Twin Screw Pump
The use of sanitary twin screw pumps in the sanitary process industry is on the rise. The main suppliers of these pumps are Axiflow and Bornemann. Many people don’t know much about these pumps, how they work, and when they should be applied. Sanitary twin screw pumps operate by using two contact-free inter-meshing screws enclosed in a pump housing.
They are available with C Face mounting options and generally don’t require a gear reducer. They can be close coupled with the motor connected directly to the input shaft. The pumps are bi-directional and have no real wear parts except for the mechanical seal.
Sanitary twin screw pumps offer these benefits:
- Virtually no pulsation
- Low shear, twin screw pumps also handle large solids very well
- Low NPSH requirements
- Twin screw pumps are multiphase pumps and are excellent at pumping products with entrained air
- Dual Duty- Properly sized, sanitary twin screw pumps can also serve as a CIP pump, eliminating a second CIP pump, and bypass piping and a significant amount of I/O
- Twin screw pumps can run dry (with proper seal quench)

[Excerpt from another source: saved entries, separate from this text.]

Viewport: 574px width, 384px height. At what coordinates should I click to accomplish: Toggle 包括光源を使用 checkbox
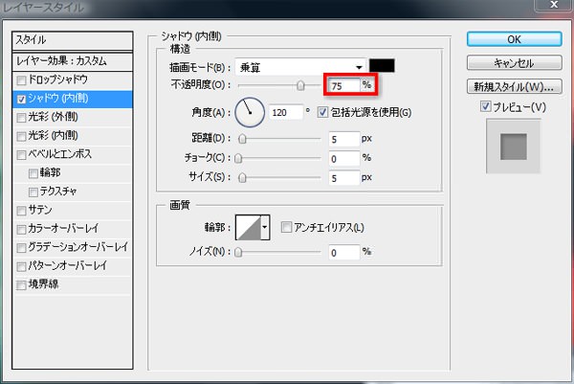[322, 113]
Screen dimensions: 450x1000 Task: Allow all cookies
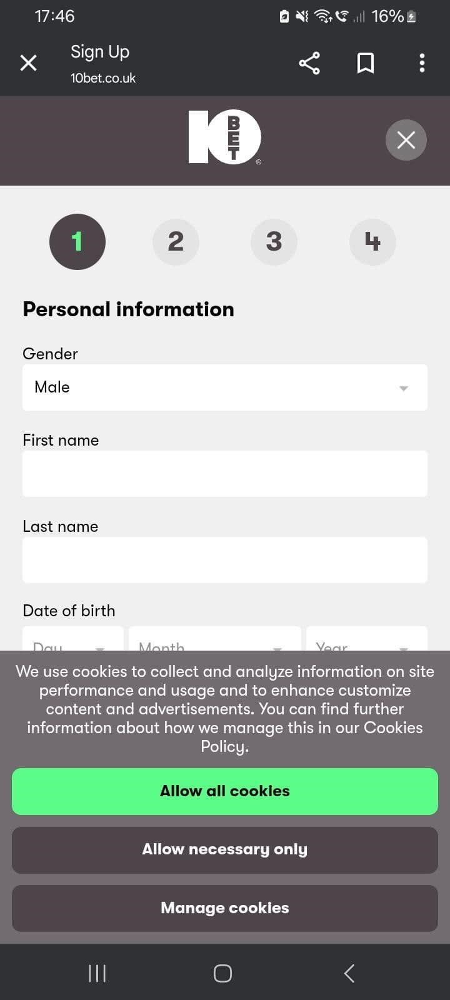pyautogui.click(x=225, y=791)
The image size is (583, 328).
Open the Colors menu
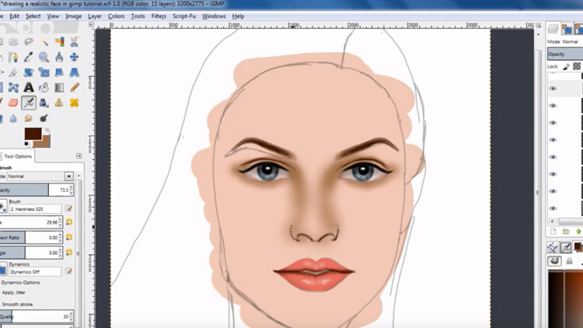tap(116, 16)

Like any tool, sanitary twin screw pumps have to be applied properly. They are not right for every application. Here are some of the drawbacks.
- Cost: These are expensive pumps. In applications where a diaphragm or lobe pump is already working well, a twin screw pump is not cost effective.
- To accomplish both process and CIP applications, you will need a larger motor than you would expect. A good rule of thumb is they will use the same horsepower motor as your CIP supply pump. If you can eliminate adding a CIP feed pump this may make sense. If you already have a functioning CIP system it may not.
Like most good tools, sanitary twin screw pumps have to be applied properly. If you have NPSH issues, entrained air in your product, are pumping large solids or are concerned about line pulsation the sanitary twin screw pump might be something worth exploring.